= SELECTED EXTRACT =
The Guacamole case is really different since their customers will be by
definition the IT departments. So, even if OS packaging was already good
enough, you will still have a big chance of selling it to a big corporation.

------
whalesalad
Guacamole also has one of the best, most succinct open source websites out
there. No BS, easy to navigate, clear call to action on most pages. Bravo.

------
miles
Previously:

Guacamole – A clientless remote desktop gateway, 1096 points | Oct 3, 2017 |
218 comments

[https://news.ycombinator.com/item?id=15389727](https://news.ycombinator.com/item?id=15389727)

------
IshKebab
Unfortunately the answer usually seems to be "make it difficult to build or
set up so people will be pay you to do that for them" (or put no effort into
making it easier).

I think the open core model is better - it provides less incentive to make the
open source version difficult to set up, and I'd guess it provides more stable
income.

= SUPPLIED MATERIAL =
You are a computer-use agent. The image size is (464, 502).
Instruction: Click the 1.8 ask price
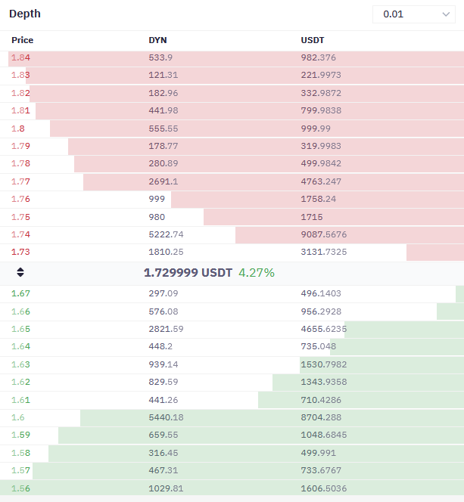18,129
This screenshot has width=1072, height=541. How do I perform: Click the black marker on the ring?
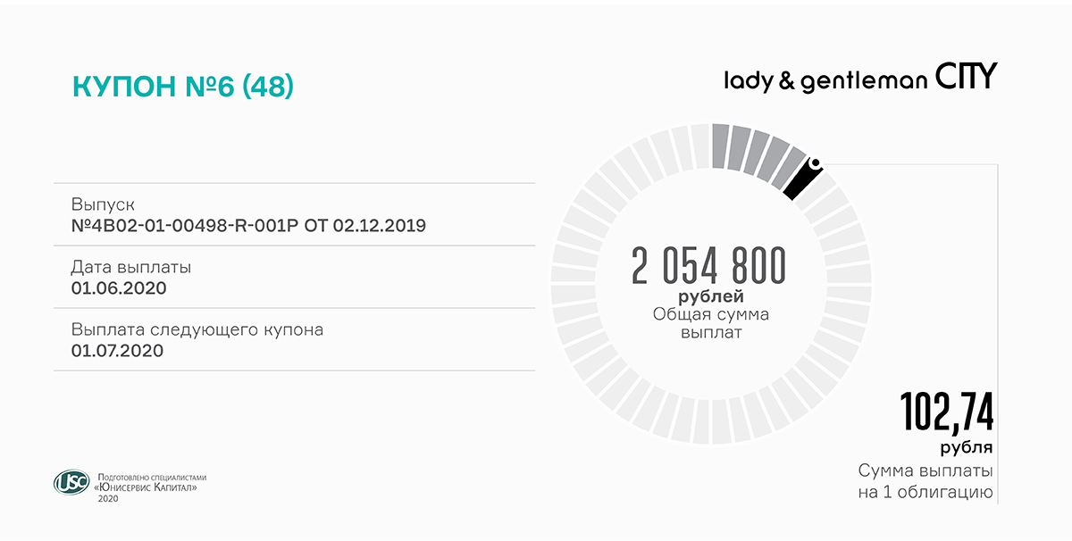pyautogui.click(x=802, y=178)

= TASK PROMPT =
Write the next part of the forum discussion about Guacamole and open-source business models, beginning directly after its final sentence.

= EXERCISE OUTPUT =
------
guerby
Another less well-known free software for remote access:

[https://github.com/Ylianst/MeshCentral](https://github.com/Ylianst/MeshCentral)

Developped by Intel for AMT/vPro management but works also as a remote desktop
in the browser.

------
Shared404
Another interesting example of this is ZynAddSubFX [1].

Although there is not a company built around this (to the best of my
knowledge), they do sell binaries while leaving all of the code open source.

[1] [https://zynaddsubfx.sourceforge.io/](https://zynaddsubfx.sourceforge.io/)